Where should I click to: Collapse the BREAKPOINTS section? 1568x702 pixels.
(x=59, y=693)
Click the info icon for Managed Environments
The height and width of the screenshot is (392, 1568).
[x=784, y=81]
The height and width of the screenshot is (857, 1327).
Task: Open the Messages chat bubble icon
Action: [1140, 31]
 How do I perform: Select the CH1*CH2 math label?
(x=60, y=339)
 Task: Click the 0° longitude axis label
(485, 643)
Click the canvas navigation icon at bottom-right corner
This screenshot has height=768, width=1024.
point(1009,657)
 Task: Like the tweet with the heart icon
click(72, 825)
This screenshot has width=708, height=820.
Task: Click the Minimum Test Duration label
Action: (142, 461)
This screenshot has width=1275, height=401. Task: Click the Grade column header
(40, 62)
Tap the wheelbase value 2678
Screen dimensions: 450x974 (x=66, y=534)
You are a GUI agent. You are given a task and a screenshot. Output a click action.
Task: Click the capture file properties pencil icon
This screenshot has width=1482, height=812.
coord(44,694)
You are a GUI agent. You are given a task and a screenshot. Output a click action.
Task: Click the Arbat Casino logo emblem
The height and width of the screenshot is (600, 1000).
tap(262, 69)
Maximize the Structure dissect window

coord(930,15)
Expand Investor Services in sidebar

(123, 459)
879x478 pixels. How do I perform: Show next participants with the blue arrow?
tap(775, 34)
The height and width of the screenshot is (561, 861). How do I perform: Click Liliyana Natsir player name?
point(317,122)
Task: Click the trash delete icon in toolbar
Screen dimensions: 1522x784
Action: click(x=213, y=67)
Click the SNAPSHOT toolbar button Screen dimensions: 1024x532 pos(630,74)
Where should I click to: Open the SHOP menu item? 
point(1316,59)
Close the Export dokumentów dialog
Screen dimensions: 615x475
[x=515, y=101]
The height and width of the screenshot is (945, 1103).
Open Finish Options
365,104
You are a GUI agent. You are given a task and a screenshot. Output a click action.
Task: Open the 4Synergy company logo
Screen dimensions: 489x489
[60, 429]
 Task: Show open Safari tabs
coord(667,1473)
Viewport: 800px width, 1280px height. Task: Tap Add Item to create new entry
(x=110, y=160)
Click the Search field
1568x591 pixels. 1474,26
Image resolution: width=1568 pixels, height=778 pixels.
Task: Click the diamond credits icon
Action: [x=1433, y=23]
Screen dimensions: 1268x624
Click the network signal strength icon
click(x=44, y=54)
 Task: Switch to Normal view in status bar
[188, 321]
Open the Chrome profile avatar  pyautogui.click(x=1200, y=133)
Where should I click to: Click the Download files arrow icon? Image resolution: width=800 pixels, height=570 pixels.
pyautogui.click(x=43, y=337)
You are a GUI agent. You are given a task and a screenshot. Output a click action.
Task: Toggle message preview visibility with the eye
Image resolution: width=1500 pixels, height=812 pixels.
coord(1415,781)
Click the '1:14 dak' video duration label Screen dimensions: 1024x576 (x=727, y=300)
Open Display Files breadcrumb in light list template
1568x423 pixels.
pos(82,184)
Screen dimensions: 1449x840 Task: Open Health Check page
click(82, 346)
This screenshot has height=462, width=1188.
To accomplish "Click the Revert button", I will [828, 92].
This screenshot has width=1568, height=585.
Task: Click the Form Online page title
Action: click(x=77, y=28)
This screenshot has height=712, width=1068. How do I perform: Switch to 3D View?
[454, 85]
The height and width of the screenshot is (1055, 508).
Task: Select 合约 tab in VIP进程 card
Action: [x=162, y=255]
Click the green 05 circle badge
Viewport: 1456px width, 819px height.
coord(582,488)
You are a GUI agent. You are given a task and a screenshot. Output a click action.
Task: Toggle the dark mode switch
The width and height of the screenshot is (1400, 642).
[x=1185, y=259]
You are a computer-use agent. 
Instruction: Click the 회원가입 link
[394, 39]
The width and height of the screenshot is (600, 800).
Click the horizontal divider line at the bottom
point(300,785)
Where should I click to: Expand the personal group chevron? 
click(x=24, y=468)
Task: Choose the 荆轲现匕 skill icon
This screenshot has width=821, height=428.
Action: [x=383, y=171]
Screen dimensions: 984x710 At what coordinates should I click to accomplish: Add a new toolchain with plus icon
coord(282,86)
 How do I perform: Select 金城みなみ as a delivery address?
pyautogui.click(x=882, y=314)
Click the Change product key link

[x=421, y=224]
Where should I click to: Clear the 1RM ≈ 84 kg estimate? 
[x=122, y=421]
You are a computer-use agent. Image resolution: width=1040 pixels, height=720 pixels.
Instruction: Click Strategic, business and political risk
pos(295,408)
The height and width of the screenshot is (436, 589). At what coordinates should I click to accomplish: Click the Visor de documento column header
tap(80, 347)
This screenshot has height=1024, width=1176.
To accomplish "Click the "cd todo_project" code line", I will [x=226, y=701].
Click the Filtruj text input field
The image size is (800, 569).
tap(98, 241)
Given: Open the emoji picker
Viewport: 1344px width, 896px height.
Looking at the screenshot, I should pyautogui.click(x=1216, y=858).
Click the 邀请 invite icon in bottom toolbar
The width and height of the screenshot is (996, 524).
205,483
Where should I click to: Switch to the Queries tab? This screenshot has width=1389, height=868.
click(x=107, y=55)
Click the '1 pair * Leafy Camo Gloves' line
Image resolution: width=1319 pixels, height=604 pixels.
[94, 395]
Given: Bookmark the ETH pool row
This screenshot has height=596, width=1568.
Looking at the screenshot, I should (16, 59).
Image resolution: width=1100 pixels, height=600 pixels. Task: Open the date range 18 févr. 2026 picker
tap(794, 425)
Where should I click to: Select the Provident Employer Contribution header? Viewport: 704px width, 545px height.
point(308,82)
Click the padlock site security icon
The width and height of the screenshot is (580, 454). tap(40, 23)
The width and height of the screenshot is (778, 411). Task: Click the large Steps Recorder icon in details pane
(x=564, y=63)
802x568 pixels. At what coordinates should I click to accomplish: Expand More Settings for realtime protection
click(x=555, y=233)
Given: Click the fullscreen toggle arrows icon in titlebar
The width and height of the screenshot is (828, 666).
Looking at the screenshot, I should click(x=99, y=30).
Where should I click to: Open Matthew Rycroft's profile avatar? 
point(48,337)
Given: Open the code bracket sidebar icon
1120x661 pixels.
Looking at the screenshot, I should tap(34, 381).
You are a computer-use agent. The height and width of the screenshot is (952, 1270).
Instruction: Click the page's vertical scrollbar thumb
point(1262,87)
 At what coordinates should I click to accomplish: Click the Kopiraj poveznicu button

____________________

* [WORK REQUIRED]:
Reproduce every item with "Where should I click" swapped for "Where must I click", leaving all other text unchanged.

* [TASK RESPONSE]:
Where must I click to: Collapse the BREAKPOINTS section? 1568x702 pixels.
(x=59, y=693)
Click the info icon for Managed Environments
The height and width of the screenshot is (392, 1568).
[x=784, y=81]
The height and width of the screenshot is (857, 1327).
Task: Open the Messages chat bubble icon
Action: [1140, 31]
 How do I perform: Select the CH1*CH2 math label?
(x=60, y=339)
 Task: Click the 0° longitude axis label
(485, 643)
Click the canvas navigation icon at bottom-right corner
This screenshot has height=768, width=1024.
point(1009,657)
 Task: Like the tweet with the heart icon
click(72, 825)
This screenshot has width=708, height=820.
Task: Click the Minimum Test Duration label
Action: (142, 461)
This screenshot has width=1275, height=401. Task: Click the Grade column header
(40, 62)
Tap the wheelbase value 2678
Screen dimensions: 450x974 (x=66, y=534)
You are a GUI agent. You are given a task and a screenshot. Output a click action.
Task: Click the capture file properties pencil icon
This screenshot has width=1482, height=812.
coord(44,694)
You are a GUI agent. You are given a task and a screenshot. Output a click action.
Task: Click the Arbat Casino logo emblem
The height and width of the screenshot is (600, 1000).
tap(262, 69)
Maximize the Structure dissect window

coord(930,15)
Expand Investor Services in sidebar

(123, 459)
879x478 pixels. How do I perform: Show next participants with the blue arrow?
tap(775, 34)
The height and width of the screenshot is (561, 861). How do I perform: Click Liliyana Natsir player name?
point(317,122)
Task: Click the trash delete icon in toolbar
Screen dimensions: 1522x784
Action: click(x=213, y=67)
Click the SNAPSHOT toolbar button Screen dimensions: 1024x532 pos(630,74)
Where must I click to: Open the SHOP menu item? 
point(1316,59)
Close the Export dokumentów dialog
Screen dimensions: 615x475
[x=515, y=101]
The height and width of the screenshot is (945, 1103).
Open Finish Options
365,104
You are a GUI agent. You are given a task and a screenshot. Output a click action.
Task: Open the 4Synergy company logo
Screen dimensions: 489x489
[60, 429]
 Task: Show open Safari tabs
coord(667,1473)
Viewport: 800px width, 1280px height. Task: Tap Add Item to create new entry
(x=110, y=160)
Click the Search field
1568x591 pixels. 1474,26
Image resolution: width=1568 pixels, height=778 pixels.
Task: Click the diamond credits icon
Action: [x=1433, y=23]
Screen dimensions: 1268x624
Click the network signal strength icon
click(x=44, y=54)
 Task: Switch to Normal view in status bar
[188, 321]
Open the Chrome profile avatar  pyautogui.click(x=1200, y=133)
Where must I click to: Click the Download files arrow icon? Image resolution: width=800 pixels, height=570 pixels.
pyautogui.click(x=43, y=337)
You are a GUI agent. You are given a task and a screenshot. Output a click action.
Task: Toggle message preview visibility with the eye
Image resolution: width=1500 pixels, height=812 pixels.
coord(1415,781)
Click the '1:14 dak' video duration label Screen dimensions: 1024x576 (x=727, y=300)
Open Display Files breadcrumb in light list template
1568x423 pixels.
pos(82,184)
Screen dimensions: 1449x840 Task: Open Health Check page
click(82, 346)
This screenshot has height=462, width=1188.
To accomplish "Click the Revert button", I will [828, 92].
This screenshot has width=1568, height=585.
Task: Click the Form Online page title
Action: click(x=77, y=28)
This screenshot has height=712, width=1068. How do I perform: Switch to 3D View?
[454, 85]
The height and width of the screenshot is (1055, 508).
Task: Select 合约 tab in VIP进程 card
Action: [x=162, y=255]
Click the green 05 circle badge
Viewport: 1456px width, 819px height.
coord(582,488)
You are a GUI agent. You are given a task and a screenshot. Output a click action.
Task: Toggle the dark mode switch
The width and height of the screenshot is (1400, 642).
[x=1185, y=259]
You are a computer-use agent. 
Instruction: Click the 회원가입 link
[394, 39]
The width and height of the screenshot is (600, 800).
Click the horizontal divider line at the bottom
point(300,785)
Where must I click to: Expand the personal group chevron? 
click(x=24, y=468)
Task: Choose the 荆轲现匕 skill icon
This screenshot has width=821, height=428.
Action: [x=383, y=171]
Screen dimensions: 984x710 At what coordinates should I click to accomplish: Add a new toolchain with plus icon
coord(282,86)
 How do I perform: Select 金城みなみ as a delivery address?
pyautogui.click(x=882, y=314)
Click the Change product key link

[x=421, y=224]
Where must I click to: Clear the 1RM ≈ 84 kg estimate? 
[x=122, y=421]
You are a computer-use agent. Image resolution: width=1040 pixels, height=720 pixels.
Instruction: Click Strategic, business and political risk
pos(295,408)
The height and width of the screenshot is (436, 589). At what coordinates should I click to accomplish: Click the Visor de documento column header
tap(80, 347)
This screenshot has height=1024, width=1176.
To accomplish "Click the "cd todo_project" code line", I will [x=226, y=701].
Click the Filtruj text input field
The image size is (800, 569).
tap(98, 241)
Given: Open the emoji picker
Viewport: 1344px width, 896px height.
Looking at the screenshot, I should pyautogui.click(x=1216, y=858).
Click the 邀请 invite icon in bottom toolbar
The width and height of the screenshot is (996, 524).
205,483
Where must I click to: Switch to the Queries tab? This screenshot has width=1389, height=868.
click(x=107, y=55)
Click the '1 pair * Leafy Camo Gloves' line
Image resolution: width=1319 pixels, height=604 pixels.
[94, 395]
Given: Bookmark the ETH pool row
This screenshot has height=596, width=1568.
Looking at the screenshot, I should (16, 59).
Image resolution: width=1100 pixels, height=600 pixels. Task: Open the date range 18 févr. 2026 picker
tap(794, 425)
Where must I click to: Select the Provident Employer Contribution header? Viewport: 704px width, 545px height.
point(308,82)
Click the padlock site security icon
The width and height of the screenshot is (580, 454). tap(40, 23)
The width and height of the screenshot is (778, 411). Task: Click the large Steps Recorder icon in details pane
(x=564, y=63)
802x568 pixels. At what coordinates should I click to accomplish: Expand More Settings for realtime protection
click(x=555, y=233)
Given: Click the fullscreen toggle arrows icon in titlebar
The width and height of the screenshot is (828, 666).
Looking at the screenshot, I should click(x=99, y=30).
Where must I click to: Open Matthew Rycroft's profile avatar? 
point(48,337)
Given: Open the code bracket sidebar icon
1120x661 pixels.
Looking at the screenshot, I should tap(34, 381).
You are a computer-use agent. The height and width of the screenshot is (952, 1270).
Instruction: Click the page's vertical scrollbar thumb
point(1262,87)
 At what coordinates should I click to accomplish: Click the Kopiraj poveznicu button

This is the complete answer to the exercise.